Overview
- Status: In operation
- Owner: Xi'an
- Locale: Xi'an
- Termini: Xiliu; Dongzhaoyu;
- Stations: 13

Service
- Type: Rapid transit
- System: Xi'an Metro
- Services: 1
- Operator: Xi'an Metro Corporation

History
- Opened: 29 December 2025

Technical
- Line length: 19.459 km (12.091 mi)
- Number of tracks: 2
- Character: Underground
- Track gauge: 1,435 mm (4 ft 8+1⁄2 in)

= Line 15 (Xi'an Metro) =

Metro line in Xi'an, China

Line 15 of the Xi'an Metro (西安地铁15号线 (Xī'ān Dìtiě Shíwǔ Hàoxiàn)) is a rapid transit line in operation in Xi'an, Shaanxi Province, China, running from west to east. Phase 1 of Line 15 is 19.46 km long with 13 stations. It opened on 29 December 2025.

==Stations (west to east)==
All stations are located in Chang'an District.

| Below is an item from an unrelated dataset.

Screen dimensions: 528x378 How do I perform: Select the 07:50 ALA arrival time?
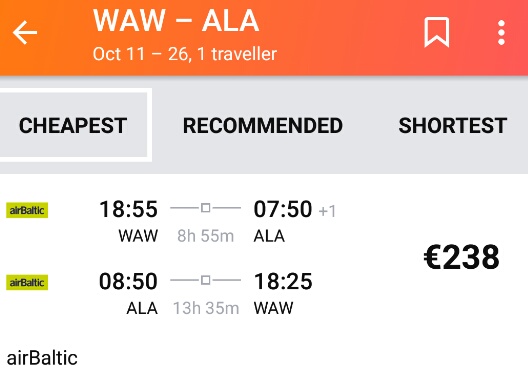click(283, 209)
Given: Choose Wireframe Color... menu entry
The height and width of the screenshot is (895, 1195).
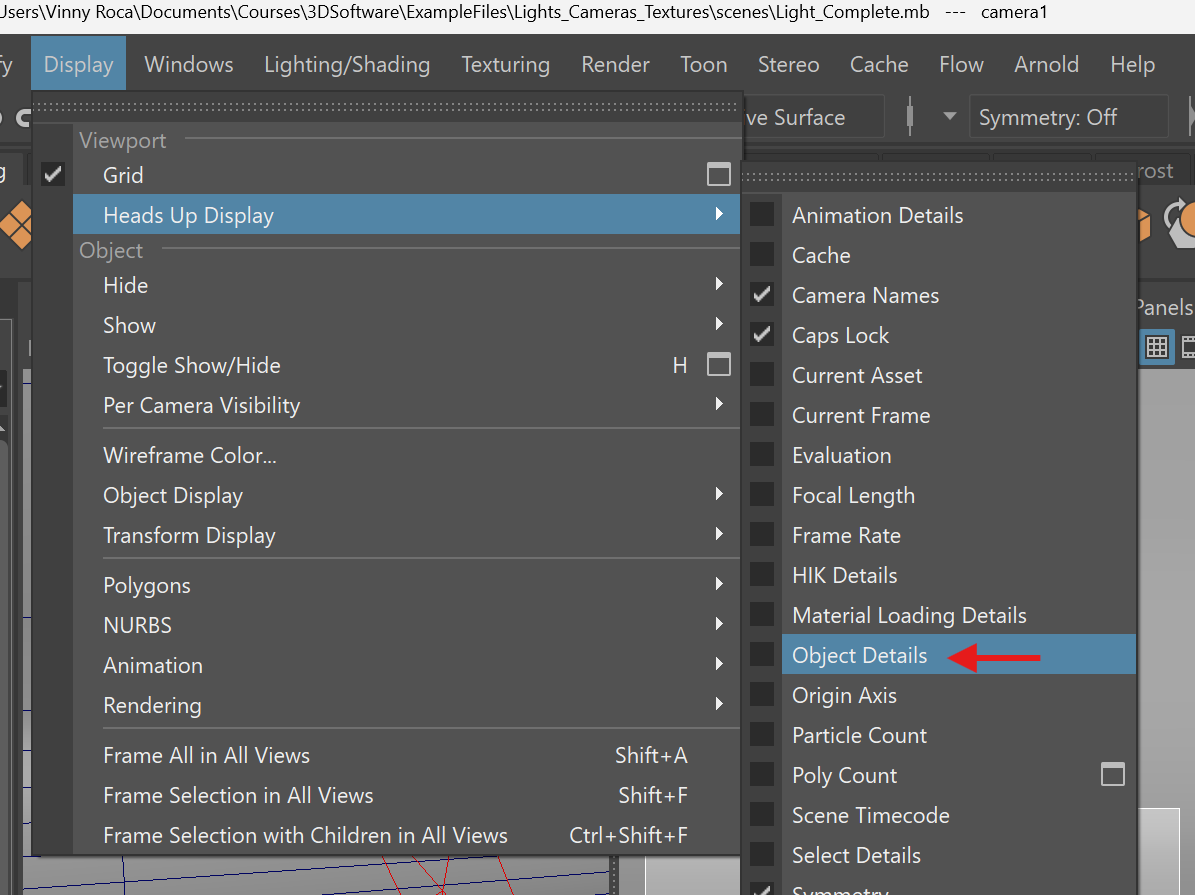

| Station name |  | Connections |
| English | Chinese |
| Xiliu | 细柳 |  |
| Fujunmiao | 府君庙 |  |
| Zhucunxi | 祝村西 |  |
| Zhucun | 祝村 | Xi'an SkyShuttle |
| Guoduxi | 郭杜西 | 6 |
| Guodu | 郭杜 |  |
| Yinghua Guangchang | 樱花广场 |  |
| Youdian Daxue | 邮电大学 |  |
| Chang'an Guangchang | 长安广场 |  |
| Hangtiancheng | 航天城 | 2 |
| Huangzipo | 皇子坡 |  |
| Dongchang'anjie | 东长安街 | 4 |
| Dongzhaoyu | 东兆余 |  |

==Future expansions==
Phase 2 of Line 15 does not meet the requirements and is not approved for construction because within 800 meters on each side of the planned large-capacity rail line, the total current population and job density must not be less than 14,000 people per square kilometer.